Sintomas da crise civilizacional
O sintoma mais doloroso, já constatado há décadas por analistas e pensadores contemporâneos, é um difuso mal-estar da civilização. Aparece sob o fenómeno do descuido, da falta de atenção e do abandono, numa palavra, da falta de cuidado.
— Há um descuido e uma falta de atenção pela vida inocente de crianças, usadas como combustível na produção para o mercado mundial. Os dados da Organização Mundial da Infância de 1998 são aterradores: 250 milhões de crianças trabalham. Na América Latina 3 em cada 5 crianças trabalham. Na África, 1 em cada 3. E na Ásia 1 em cada 2. São pequenos escravos a quem se nega a infância, a inocência e o sonho. Não causa admiração se são assassinadas por esquadrões de extermínio nas grandes metrópoles da América Latina e da Ásia.
— Há um descuido e uma ignorância manifestos em relação ao destino dos pobres e marginalizados da humanidade, flagelados pela fome crónica, mal sobrevivendo à atribulação de mil doenças, outrora erradicadas e surgindo actualmente com redobrada virulência.
— Há um descuido e um descaso imensos quanto à sorte dos desempregados e aposentados, sobretudo dos milhões e milhões de excluídos do processo de produção, tidos como descartáveis e zeros económicos. Esses nem sequer ingressam no exército de reserva do capital. Perderam o privilégio de serem explorados a preço de um salário mínimo e de alguma segurança social.
— Menospreza-se a tradição da solidariedade. Faz-se pouco dos ideais de liberdade e de dignidade para todos os seres humanos.
— Há um descuido e um abandono crescente da sociabilidade nas cidades. A maioria dos habitantes sentem-se desenraizados culturalmente e alienados socialmente. Predomina a sociedade do espectáculo, do simulacro e do entretenimento.
— Há um descuido e uma falta de atenção pela coisa pública. Organizam-se políticas pobres para os pobres; os investimentos sociais em segurança alimentar, saúde, educação e habitação são, em geral, insuficientes. Há um descuido vergonhoso pelo nível moral da vida pública, marcada pela corrupção e pelo jogo explícito de poder de grupos que chafurdam no pantanal de interesses corporativos.

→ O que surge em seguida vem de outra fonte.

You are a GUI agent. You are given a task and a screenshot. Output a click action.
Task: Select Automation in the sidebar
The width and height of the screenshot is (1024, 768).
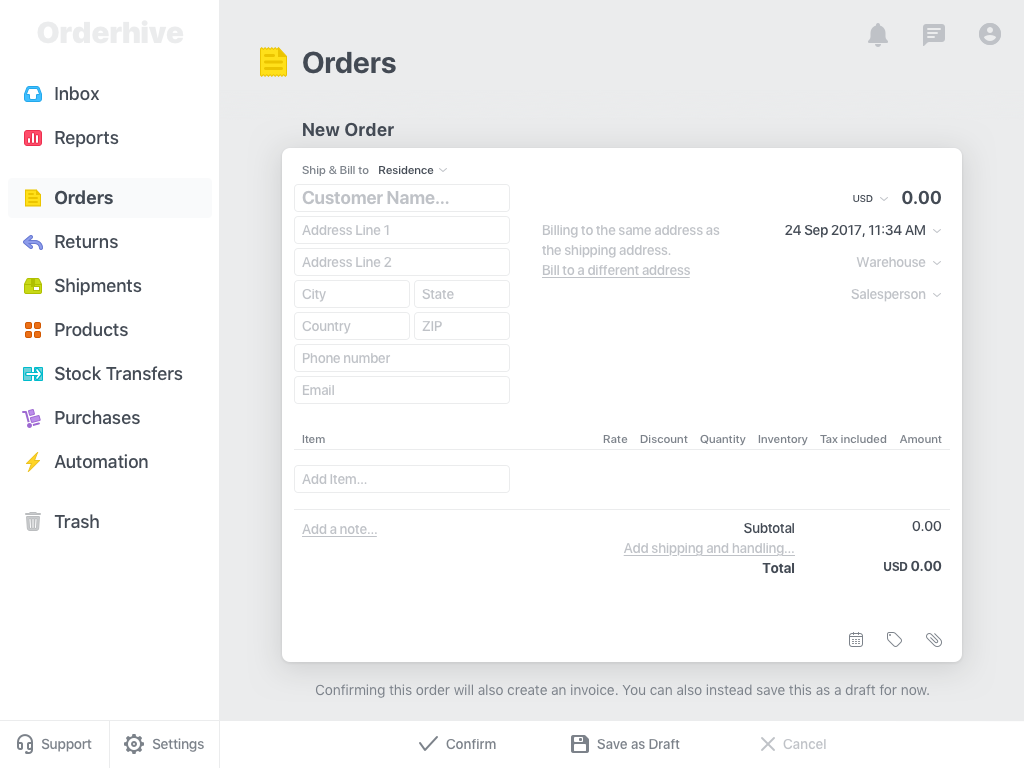click(100, 462)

— Há um abandono da reverência, indispensável para cuidar da vida e da sua fragilidade. A continuar este processo, até meados do século XXI terão desaparecido definitivamente mais de metade das espécies animais e vegetais actualmente existentes. É o que nos informa o conceituado e recente relatório sobre o estado da Terra (The State of Environment Atlas) dos Estados Unidos. Com eles desaparece uma biblioteca de conhecimentos acumulados pelo universo no decurso de 15 biliões de anos de penoso trabalho evolutivo.
— Há um descuido e uma falta de atenção na salvaguarda da nossa casa comum, o planeta Terra. Os solos são envenenados, os ares são contaminados, as águas são poluídas, as florestas são dizimadas, as espécies de seres vivos são exterminadas; um manto de injustiça e de violência pesa sobre dois terços da humanidade. Um princípio de autodestruição está em acção, capaz de liquidar o sutil equilíbrio físico-químico e ecológico do planeta e de devastar a bioesfera.
— Há descuido e falta de atenção generalizada na forma como se organiza a habitação, pensada para famílias minúsculas, obrigadas a viver em habitações insalubres. Milhões e milhões são condenados a viver em bairros de lata e bairros sociais sem qualquer qualidade de vida, sob a permanente ameaça de aluimentos de terra, que fazem em cada ano milhares de vítimas. As formas de vestir de estratos importantes da juventude revelam decadência dos gostos e dos costumes. Recorre-se frequentemente à violência para resolver conflitos interpessoais e institucionais, normalmente superáveis mediante o diálogo e a mútua compreensão. Atulhados de aparatos tecnológicos, vivemos tempos de impiedade e de insensatez. Sob certos aspectos, regredimos à barbárie mais atroz.